Extracted data:
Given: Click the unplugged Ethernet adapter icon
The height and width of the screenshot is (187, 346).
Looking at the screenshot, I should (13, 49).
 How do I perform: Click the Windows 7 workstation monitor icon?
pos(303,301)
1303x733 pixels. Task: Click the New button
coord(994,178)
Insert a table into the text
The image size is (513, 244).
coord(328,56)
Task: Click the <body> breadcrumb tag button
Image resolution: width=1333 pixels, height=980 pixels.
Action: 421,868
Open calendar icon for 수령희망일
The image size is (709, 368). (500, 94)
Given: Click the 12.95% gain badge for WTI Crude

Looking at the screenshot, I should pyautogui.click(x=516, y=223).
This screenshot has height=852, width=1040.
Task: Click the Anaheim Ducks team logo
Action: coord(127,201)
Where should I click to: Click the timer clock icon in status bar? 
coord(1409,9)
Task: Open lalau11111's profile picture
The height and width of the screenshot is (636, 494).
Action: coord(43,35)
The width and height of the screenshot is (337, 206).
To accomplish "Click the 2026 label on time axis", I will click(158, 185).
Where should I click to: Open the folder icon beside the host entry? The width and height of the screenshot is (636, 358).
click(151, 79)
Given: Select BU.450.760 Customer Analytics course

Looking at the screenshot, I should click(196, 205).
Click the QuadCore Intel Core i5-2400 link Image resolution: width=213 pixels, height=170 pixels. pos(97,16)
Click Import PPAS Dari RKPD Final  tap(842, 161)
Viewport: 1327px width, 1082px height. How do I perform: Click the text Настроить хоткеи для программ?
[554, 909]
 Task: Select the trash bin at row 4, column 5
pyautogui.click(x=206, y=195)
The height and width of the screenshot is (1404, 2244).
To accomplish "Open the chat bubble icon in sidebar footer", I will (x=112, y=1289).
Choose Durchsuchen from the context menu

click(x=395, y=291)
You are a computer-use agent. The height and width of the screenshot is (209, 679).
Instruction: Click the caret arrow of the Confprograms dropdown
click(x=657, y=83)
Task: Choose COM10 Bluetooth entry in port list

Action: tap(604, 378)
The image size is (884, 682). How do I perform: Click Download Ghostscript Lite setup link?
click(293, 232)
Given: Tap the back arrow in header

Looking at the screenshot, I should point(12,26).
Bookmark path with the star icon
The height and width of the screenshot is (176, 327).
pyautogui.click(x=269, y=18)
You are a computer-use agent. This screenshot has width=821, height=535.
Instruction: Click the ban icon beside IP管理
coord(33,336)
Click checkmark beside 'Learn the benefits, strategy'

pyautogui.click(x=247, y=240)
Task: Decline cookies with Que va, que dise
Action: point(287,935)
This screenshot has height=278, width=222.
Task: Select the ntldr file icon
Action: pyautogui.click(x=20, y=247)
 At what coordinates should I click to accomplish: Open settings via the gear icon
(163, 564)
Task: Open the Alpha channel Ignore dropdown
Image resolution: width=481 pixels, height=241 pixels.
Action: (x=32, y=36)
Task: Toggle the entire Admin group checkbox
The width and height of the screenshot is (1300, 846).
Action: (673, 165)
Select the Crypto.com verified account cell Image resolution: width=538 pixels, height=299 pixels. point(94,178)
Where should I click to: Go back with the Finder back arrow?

What to work on: Where the string "agent" turns up in a line of the data above, copy that whole line.

Written answer:
You are a computer-use agent. The height and width of the screenshot is (209, 679).
You are a computer-use agent. This screenshot has width=821, height=535.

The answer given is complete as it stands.